#### Written task 1:
Decide whether each statement agrees with the speech on short selling. Answer yes or no for each and quote the words from the speech that settle it.
(a) The speaker holds that all short selling is bad.
(b) Emergency rules prohibited short selling of 32 major companies, including the UK's major banks.
(c) Such emergency rules may be extended to twelve months.
#### Written task 2:
Answer these questions from the speech on short selling, one per line:
(a) Which act does clause 23 largely transpose?
(b) How long may such emergency rules typically last?
(c) Who published the report the speaker says must be kept in view?

------ Source

Photo of Chris Leslie Chris Leslie Shadow Minister (Treasury)

I have a passing, but important, comment. Many hon. Members will be familiar with the concerns that have been voiced, especially during the global financial crisis, about the activities of hedgers or short sellers and the possible impact of such practices. I am not one to say that all short selling is inherently bad or inherently negative—there are circumstances in which good hedging practices can be sensible—but we have to have an eye to the report published by the FSA itself. When considering some of the circumstances of the global crisis, the FSA identified anxieties on the potential for market abuse, the disorderly arrangements and the deficiencies in transparency and settlement arrangements, which need to be addressed to ensure that reforms can be made.

The reform agenda is proceeding in a number of ways, although not particularly in clause 23. As I see it, clause 23 largely transposes the arrangements of the Financial Services and Markets Act 2000 to ensure that the new Financial Conduct Authority will be able to take forward certain rule-making powers.

My question on clause 23 addresses emergency rules on short selling. The Minister will, of course, be familiar with the fact that emergency rules were brought in in, I think, September 2008 to prohibit short selling of 32 major companies, including the UK’s major banks. Such emergency rules may typically last for three months, but they may be extended to six months. My slight anxiety is that, from time to time, as we have seen, there can be extended periods of volatility that go beyond six months.  I want clarity on the Government’s view of the possibility of extending beyond six months certain emergency rules on restrictions on short selling. Will the Minister assure the Committee that the power to roll over such provisions beyond six months is available to the regulators? Does he think such provisions would need to be reviewed to be extended beyond six months? What would be the process for extending a provision, should the need arise?

------------
------ Supplied material

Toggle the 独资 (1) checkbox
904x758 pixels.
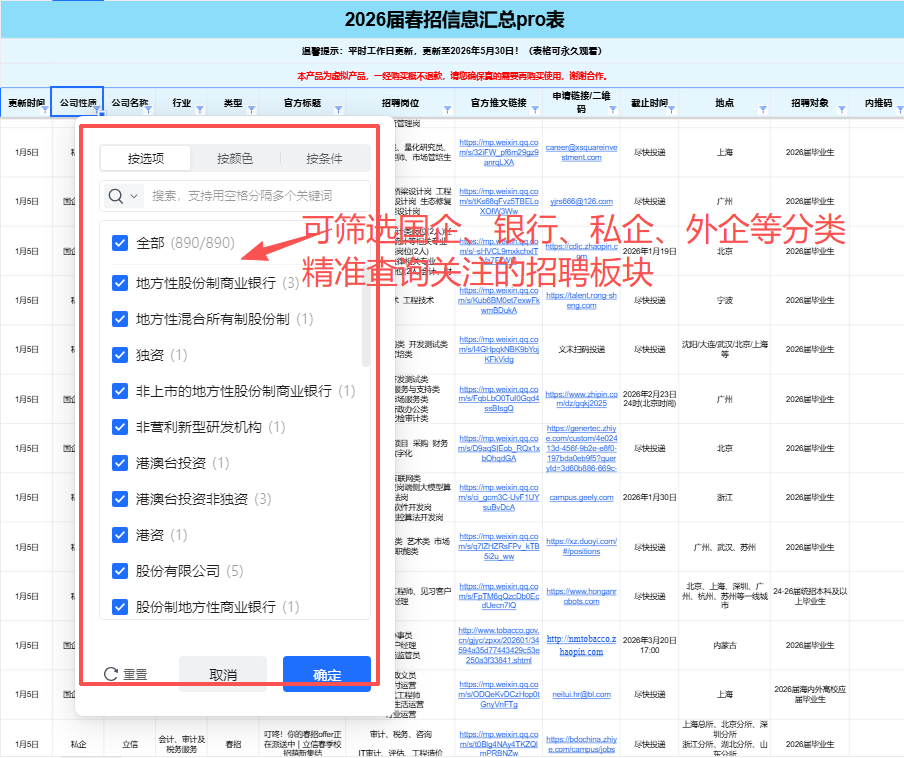(120, 353)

------------

#### Result 1:
(a) No: "I am not one to say that all short selling is inherently bad or inherently negative"
(b) Yes: "to prohibit short selling of 32 major companies, including the UK’s major banks"
(c) No: "Such emergency rules may typically last for three months, but they may be extended to six months."

#### Result 2:
(a) The Financial Services and Markets Act 2000
(b) Three months
(c) The FSA